--- begin Data records ---

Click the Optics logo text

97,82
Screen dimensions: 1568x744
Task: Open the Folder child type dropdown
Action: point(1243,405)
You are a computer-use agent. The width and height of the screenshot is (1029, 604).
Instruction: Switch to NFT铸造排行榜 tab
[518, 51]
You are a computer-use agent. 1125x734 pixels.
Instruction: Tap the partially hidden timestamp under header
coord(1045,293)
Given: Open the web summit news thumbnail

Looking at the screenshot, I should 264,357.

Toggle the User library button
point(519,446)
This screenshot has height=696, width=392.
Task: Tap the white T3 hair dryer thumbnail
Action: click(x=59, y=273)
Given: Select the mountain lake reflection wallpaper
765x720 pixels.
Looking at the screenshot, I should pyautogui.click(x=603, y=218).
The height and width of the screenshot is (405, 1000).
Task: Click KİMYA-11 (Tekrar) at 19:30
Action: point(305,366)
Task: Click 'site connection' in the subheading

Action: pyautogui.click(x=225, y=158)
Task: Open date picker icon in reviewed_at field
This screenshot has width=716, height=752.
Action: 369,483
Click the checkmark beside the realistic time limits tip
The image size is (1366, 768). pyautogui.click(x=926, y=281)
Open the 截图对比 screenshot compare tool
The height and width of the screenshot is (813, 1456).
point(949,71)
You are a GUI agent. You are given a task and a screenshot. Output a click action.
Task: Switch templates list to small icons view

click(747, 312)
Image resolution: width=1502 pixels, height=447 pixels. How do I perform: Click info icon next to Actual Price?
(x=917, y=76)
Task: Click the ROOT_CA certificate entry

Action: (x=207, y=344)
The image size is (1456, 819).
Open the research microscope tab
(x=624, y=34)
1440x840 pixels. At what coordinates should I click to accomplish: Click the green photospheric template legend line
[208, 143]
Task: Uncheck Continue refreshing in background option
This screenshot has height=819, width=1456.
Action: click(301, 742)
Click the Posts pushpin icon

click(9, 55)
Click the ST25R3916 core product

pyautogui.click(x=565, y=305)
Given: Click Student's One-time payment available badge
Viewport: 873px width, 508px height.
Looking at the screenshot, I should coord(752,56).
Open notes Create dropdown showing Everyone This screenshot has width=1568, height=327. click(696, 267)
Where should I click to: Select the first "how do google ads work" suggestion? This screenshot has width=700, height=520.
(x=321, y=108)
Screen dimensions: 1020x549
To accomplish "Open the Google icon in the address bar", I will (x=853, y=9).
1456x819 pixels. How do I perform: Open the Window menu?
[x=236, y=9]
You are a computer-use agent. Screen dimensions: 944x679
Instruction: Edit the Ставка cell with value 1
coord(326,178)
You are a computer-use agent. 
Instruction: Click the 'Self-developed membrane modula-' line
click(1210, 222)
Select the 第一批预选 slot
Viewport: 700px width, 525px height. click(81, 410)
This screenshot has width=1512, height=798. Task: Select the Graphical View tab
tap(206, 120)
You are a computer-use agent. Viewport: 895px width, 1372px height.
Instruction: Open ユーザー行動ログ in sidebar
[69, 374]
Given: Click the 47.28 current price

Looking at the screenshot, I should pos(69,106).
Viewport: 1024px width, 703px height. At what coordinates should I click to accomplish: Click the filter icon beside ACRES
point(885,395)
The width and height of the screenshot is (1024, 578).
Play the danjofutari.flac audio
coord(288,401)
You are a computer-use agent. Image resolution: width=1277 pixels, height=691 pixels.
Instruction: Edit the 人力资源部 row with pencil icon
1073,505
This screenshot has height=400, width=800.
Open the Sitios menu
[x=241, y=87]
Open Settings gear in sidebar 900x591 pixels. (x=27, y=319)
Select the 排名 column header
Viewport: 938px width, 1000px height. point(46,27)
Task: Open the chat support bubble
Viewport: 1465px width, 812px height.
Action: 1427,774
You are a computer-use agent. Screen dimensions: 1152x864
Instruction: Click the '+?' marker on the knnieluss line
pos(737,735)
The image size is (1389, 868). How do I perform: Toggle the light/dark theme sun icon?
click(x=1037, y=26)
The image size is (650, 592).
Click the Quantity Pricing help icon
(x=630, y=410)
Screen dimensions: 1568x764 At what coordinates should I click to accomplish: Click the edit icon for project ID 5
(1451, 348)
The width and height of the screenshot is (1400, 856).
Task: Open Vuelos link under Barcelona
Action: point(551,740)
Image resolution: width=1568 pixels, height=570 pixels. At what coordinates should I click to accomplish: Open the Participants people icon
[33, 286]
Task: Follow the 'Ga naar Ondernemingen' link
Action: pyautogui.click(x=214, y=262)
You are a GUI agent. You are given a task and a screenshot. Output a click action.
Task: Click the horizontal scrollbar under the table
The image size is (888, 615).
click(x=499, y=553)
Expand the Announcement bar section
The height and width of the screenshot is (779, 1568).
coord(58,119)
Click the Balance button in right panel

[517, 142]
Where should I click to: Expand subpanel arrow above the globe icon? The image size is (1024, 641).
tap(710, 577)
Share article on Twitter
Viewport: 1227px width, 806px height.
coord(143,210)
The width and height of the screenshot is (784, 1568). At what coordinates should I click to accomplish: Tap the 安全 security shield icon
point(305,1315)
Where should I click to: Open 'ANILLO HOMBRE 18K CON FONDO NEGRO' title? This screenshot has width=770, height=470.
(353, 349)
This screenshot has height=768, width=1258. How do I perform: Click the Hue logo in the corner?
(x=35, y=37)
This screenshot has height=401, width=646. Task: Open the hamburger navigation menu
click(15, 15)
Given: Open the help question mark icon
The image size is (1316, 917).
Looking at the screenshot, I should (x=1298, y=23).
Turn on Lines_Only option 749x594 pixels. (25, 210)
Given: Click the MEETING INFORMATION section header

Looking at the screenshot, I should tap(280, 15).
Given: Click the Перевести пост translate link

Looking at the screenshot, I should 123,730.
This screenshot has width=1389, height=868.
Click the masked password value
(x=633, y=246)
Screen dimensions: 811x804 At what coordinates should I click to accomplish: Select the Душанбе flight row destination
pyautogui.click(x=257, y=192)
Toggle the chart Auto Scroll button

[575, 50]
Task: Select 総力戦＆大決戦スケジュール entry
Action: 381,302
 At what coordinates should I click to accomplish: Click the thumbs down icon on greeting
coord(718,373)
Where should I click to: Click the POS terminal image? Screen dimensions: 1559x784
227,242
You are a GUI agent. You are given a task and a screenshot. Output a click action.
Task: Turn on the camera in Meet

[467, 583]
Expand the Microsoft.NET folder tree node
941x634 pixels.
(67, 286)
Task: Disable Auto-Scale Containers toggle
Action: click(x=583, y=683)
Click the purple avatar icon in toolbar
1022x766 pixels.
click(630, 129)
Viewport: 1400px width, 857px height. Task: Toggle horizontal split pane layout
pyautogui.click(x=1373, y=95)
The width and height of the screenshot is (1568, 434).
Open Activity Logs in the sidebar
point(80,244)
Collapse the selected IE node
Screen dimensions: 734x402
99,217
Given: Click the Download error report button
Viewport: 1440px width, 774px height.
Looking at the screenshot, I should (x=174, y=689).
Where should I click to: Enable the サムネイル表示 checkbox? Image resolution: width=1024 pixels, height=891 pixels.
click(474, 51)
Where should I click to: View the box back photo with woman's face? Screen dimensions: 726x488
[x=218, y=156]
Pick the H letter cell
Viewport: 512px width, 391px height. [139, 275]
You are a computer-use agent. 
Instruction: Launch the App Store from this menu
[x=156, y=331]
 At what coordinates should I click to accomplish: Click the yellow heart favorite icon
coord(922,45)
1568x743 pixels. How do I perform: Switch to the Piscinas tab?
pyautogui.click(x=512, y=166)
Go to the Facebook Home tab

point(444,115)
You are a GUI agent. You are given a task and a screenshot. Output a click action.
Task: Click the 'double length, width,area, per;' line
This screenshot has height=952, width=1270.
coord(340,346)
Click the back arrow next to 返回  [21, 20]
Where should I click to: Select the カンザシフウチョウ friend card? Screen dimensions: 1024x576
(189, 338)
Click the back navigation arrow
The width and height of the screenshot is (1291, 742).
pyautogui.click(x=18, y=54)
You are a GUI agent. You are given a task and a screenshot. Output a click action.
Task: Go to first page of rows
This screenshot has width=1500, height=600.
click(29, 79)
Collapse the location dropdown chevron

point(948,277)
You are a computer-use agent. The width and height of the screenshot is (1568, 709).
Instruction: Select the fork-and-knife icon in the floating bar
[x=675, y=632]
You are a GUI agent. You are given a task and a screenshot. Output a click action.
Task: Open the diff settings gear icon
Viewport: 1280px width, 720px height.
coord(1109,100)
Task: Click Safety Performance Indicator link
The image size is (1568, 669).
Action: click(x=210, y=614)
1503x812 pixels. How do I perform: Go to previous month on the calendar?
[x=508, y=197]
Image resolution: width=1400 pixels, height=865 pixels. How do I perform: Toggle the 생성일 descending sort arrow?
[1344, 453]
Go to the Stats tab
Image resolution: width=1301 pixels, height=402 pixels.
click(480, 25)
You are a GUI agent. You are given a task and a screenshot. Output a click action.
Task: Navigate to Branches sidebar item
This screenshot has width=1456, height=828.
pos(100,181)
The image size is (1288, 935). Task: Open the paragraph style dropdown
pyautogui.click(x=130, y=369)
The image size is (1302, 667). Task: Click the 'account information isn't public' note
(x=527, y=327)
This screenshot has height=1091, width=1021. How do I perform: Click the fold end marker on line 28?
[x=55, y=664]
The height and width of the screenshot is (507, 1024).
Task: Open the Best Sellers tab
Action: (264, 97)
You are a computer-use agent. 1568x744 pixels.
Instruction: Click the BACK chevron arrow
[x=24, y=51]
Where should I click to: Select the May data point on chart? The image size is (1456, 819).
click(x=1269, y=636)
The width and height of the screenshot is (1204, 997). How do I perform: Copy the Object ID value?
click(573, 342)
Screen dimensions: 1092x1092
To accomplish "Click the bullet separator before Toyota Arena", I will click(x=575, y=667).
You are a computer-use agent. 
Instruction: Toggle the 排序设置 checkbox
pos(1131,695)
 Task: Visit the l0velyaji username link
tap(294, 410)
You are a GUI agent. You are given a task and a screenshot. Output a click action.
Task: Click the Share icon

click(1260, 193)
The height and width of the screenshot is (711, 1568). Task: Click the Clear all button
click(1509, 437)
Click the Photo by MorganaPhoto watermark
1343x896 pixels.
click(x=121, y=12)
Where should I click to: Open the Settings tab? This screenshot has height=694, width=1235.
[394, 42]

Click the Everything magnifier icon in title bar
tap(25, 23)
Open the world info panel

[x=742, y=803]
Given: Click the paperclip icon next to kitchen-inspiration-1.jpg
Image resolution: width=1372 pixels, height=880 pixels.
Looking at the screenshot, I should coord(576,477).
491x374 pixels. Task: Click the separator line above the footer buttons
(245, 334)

--- end Data records ---

## Exercise description
Copy out the lines of the material from the one containing "Where should I click to: Open 'ANILLO" through the one containing "(x=633, y=246)", inclusive, with nothing changed.

## Solution for this problem
Where should I click to: Open 'ANILLO HOMBRE 18K CON FONDO NEGRO' title? This screenshot has width=770, height=470.
(353, 349)
This screenshot has height=768, width=1258. How do I perform: Click the Hue logo in the corner?
(x=35, y=37)
This screenshot has height=401, width=646. Task: Open the hamburger navigation menu
click(15, 15)
Given: Open the help question mark icon
The image size is (1316, 917).
Looking at the screenshot, I should (x=1298, y=23).
Turn on Lines_Only option 749x594 pixels. (25, 210)
Given: Click the MEETING INFORMATION section header

Looking at the screenshot, I should tap(280, 15).
Given: Click the Перевести пост translate link

Looking at the screenshot, I should 123,730.
This screenshot has width=1389, height=868.
Click the masked password value
(x=633, y=246)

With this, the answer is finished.